| Posted: Sep 11, 2014 |
Taking back the angels' share of atoms
|
|
(Nanowerk News) On the surface of a battery's electrode, a material that stores wind energy, or on nearly any other surface, scientists can use atom probe tomography (APT) to identify and locate almost every atom. But some atoms evaporate non-uniformly before they are identified -- reminiscent of the angels' share, the amount of wine or whiskey volume lost to evaporation during barrel aging.
|
|
Scientists at Pacific Northwest National Laboratory and the University of Rouen revealed which atoms evaporate in mixed materials, where there are many different types of atoms.

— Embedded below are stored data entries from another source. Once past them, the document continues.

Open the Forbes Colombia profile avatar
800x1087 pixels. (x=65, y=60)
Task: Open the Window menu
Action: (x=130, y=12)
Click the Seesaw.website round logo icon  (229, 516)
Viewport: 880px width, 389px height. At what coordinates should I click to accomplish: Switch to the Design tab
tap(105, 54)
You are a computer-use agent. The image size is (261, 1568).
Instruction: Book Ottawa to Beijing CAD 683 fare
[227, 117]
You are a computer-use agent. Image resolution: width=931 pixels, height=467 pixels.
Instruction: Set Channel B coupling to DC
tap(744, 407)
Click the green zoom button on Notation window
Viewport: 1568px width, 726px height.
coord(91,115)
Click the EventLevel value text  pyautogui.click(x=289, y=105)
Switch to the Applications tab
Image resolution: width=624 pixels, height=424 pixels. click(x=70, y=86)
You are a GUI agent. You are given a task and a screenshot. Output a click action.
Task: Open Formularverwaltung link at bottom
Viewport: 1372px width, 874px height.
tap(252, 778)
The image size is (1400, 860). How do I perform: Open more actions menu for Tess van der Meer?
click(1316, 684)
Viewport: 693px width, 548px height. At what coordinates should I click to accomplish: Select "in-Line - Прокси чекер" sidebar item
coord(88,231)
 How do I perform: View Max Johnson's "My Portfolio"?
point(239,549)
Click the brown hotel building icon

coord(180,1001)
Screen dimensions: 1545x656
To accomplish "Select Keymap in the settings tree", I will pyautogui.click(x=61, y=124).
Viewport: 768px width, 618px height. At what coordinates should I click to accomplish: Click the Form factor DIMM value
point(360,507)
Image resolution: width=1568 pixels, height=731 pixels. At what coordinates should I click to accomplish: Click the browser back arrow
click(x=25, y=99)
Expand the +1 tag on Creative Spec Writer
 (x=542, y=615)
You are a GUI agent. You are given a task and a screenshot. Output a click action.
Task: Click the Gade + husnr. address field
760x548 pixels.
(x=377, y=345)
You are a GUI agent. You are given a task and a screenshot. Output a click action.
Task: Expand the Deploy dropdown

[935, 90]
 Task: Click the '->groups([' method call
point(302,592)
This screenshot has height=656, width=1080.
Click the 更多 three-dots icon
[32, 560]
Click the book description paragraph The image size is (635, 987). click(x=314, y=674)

They managed this feat by correlating data from three techniques, accounting for all of the atoms and determining how atoms were evaporating from APT ("Understanding Atom Probe Tomography of Oxide-Supported Metal Nanoparticles by Correlation with Atomic-Resolution Electron Microscopy and Field Evaporation Simulation").
|
 |
| Multimodal chemical imaging using laser-assisted atom probe tomography directly correlated with aberration-corrected scanning transmission electron microscopy of a model catalyst material: gold nanoparticles (yellow) embedded in magnesium oxide (purple), reveals that nanoparticle composition is most accurately predicted when the magnesium oxide is treated as having a locally variable evaporation field in addition to accounting for the difference in evaporation rate of the gold and magnesium oxide during APT analysis. (© American Chemical Society)
|
|
"Such studies are needed to push the boundaries of state-of-the-art chemical imaging tools to new horizons where true atomic-scale images of energy and environmental materials can be achieved," said Dr. Wayne Hess, who coordinates such research within PNNL's Chemical Imaging Initiative, which funded the research.
|
|
Why It Matters
|
|
Longer lasting batteries. Better catalysts. These and a number of innovations could greatly benefit from knowing the distribution of atoms in three dimensions. To achieve this information, the limits of atom probes and other existing characterization capabilities need to be investigated, understood, and improved. "There is an immense need to understand the three-dimensional elemental distribution of materials at truly atomic resolution," said Dr. Arun Devaraj, a PNNL materials scientist and lead author on the study. "This need stems from the direct dependence of the performance of energy materials on the atomic scale -- both the structure and distribution of elements."
|
|
Methods
|
|
The team began with a metal-dielectric composite that consisted of gold nanoparticles set in a magnesium oxide surface. Working in EMSL, they examined the surface of this model catalyst with a high-resolution scanning transmission electron microscope before and after atom probe analysis. Dr. Francois Vurpillot, a collaborator from University of Rouen, France, then examined the evaporation behavior using finite element simulations.
|
|
They found that the difference in evaporation between the gold surfaces and the magnesium oxide surfaces can lead to unequal evaporation rates in the two regions.
|
|
"Ours is the first detailed experimental observation of atomic-scale topographical variations during atom probe tomography analysis of heterogeneous materials," said Dr. Theva Thevuthasan, a senior scientist at PNNL who worked on the study. "Our results can help create strategies to understand and correct aberrations in atom probe reconstructions, paving the way to more accurate and reliable analysis."
|
|
What's Next? The team is extending their work on the model catalyst toward analyzing more practical, industrially relevant energy and environmental materials using APT analysis as well as correlative microscopy and computational simulations. For example, they are examining advanced lithium- and sodium-ion battery electrodes, designer catalysts, and atmospheric mineral dust aerosols.
|